Data in this exercise: Begin
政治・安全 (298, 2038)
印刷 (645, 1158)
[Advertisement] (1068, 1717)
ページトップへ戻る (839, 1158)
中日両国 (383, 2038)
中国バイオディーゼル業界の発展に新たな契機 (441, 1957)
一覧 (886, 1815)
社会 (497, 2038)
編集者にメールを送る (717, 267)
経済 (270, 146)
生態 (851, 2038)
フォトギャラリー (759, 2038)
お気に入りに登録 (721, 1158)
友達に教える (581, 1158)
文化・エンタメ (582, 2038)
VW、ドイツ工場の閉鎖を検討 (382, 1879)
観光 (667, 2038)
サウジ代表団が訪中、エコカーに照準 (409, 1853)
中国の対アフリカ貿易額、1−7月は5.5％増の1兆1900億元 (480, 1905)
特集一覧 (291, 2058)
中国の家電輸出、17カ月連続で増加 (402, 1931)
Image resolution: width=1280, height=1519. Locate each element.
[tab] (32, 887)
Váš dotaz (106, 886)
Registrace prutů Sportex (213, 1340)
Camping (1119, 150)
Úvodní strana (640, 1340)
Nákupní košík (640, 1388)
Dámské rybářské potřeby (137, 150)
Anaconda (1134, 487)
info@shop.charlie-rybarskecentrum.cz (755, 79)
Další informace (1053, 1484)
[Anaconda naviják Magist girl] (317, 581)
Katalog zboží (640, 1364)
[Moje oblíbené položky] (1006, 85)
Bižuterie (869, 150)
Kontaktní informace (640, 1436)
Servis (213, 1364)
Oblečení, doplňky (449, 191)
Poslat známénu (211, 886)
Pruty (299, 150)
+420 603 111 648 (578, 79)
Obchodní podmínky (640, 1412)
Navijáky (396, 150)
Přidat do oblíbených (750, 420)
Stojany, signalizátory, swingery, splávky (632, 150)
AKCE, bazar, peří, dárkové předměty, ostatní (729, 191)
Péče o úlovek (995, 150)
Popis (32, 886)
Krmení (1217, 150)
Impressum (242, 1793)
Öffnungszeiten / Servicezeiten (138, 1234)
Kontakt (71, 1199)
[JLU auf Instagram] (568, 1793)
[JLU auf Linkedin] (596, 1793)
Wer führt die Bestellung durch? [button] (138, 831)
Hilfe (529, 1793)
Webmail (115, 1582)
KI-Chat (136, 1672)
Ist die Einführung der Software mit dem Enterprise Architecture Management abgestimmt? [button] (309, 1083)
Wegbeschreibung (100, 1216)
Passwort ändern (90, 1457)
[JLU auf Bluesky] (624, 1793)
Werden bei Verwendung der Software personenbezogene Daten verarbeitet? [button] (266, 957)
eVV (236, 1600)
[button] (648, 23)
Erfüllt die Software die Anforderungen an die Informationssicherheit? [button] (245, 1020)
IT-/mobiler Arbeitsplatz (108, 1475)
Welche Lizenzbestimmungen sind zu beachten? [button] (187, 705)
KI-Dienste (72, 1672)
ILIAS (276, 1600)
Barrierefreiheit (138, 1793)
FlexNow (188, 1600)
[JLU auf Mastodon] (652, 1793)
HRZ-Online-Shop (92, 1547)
Data in this exercise: End
Exercise requirements:
Stop at the line containing "[JLU auf Mastodon] (652, 1793)". Please print exactly every line before it from the start of the records, plus that line itself, and nothing else.

Answer section:
政治・安全 (298, 2038)
印刷 (645, 1158)
[Advertisement] (1068, 1717)
ページトップへ戻る (839, 1158)
中日両国 (383, 2038)
中国バイオディーゼル業界の発展に新たな契機 (441, 1957)
一覧 (886, 1815)
社会 (497, 2038)
編集者にメールを送る (717, 267)
経済 (270, 146)
生態 (851, 2038)
フォトギャラリー (759, 2038)
お気に入りに登録 (721, 1158)
友達に教える (581, 1158)
文化・エンタメ (582, 2038)
VW、ドイツ工場の閉鎖を検討 (382, 1879)
観光 (667, 2038)
サウジ代表団が訪中、エコカーに照準 (409, 1853)
中国の対アフリカ貿易額、1−7月は5.5％増の1兆1900億元 (480, 1905)
特集一覧 (291, 2058)
中国の家電輸出、17カ月連続で増加 (402, 1931)
Image resolution: width=1280, height=1519. Locate each element.
[tab] (32, 887)
Váš dotaz (106, 886)
Registrace prutů Sportex (213, 1340)
Camping (1119, 150)
Úvodní strana (640, 1340)
Nákupní košík (640, 1388)
Dámské rybářské potřeby (137, 150)
Anaconda (1134, 487)
info@shop.charlie-rybarskecentrum.cz (755, 79)
Další informace (1053, 1484)
[Anaconda naviják Magist girl] (317, 581)
Katalog zboží (640, 1364)
[Moje oblíbené položky] (1006, 85)
Bižuterie (869, 150)
Kontaktní informace (640, 1436)
Servis (213, 1364)
Oblečení, doplňky (449, 191)
Poslat známénu (211, 886)
Pruty (299, 150)
+420 603 111 648 (578, 79)
Obchodní podmínky (640, 1412)
Navijáky (396, 150)
Přidat do oblíbených (750, 420)
Stojany, signalizátory, swingery, splávky (632, 150)
AKCE, bazar, peří, dárkové předměty, ostatní (729, 191)
Péče o úlovek (995, 150)
Popis (32, 886)
Krmení (1217, 150)
Impressum (242, 1793)
Öffnungszeiten / Servicezeiten (138, 1234)
Kontakt (71, 1199)
[JLU auf Instagram] (568, 1793)
[JLU auf Linkedin] (596, 1793)
Wer führt die Bestellung durch? [button] (138, 831)
Hilfe (529, 1793)
Webmail (115, 1582)
KI-Chat (136, 1672)
Ist die Einführung der Software mit dem Enterprise Architecture Management abgestimmt? [button] (309, 1083)
Wegbeschreibung (100, 1216)
Passwort ändern (90, 1457)
[JLU auf Bluesky] (624, 1793)
Werden bei Verwendung der Software personenbezogene Daten verarbeitet? [button] (266, 957)
eVV (236, 1600)
[button] (648, 23)
Erfüllt die Software die Anforderungen an die Informationssicherheit? [button] (245, 1020)
IT-/mobiler Arbeitsplatz (108, 1475)
Welche Lizenzbestimmungen sind zu beachten? [button] (187, 705)
KI-Dienste (72, 1672)
ILIAS (276, 1600)
Barrierefreiheit (138, 1793)
FlexNow (188, 1600)
[JLU auf Mastodon] (652, 1793)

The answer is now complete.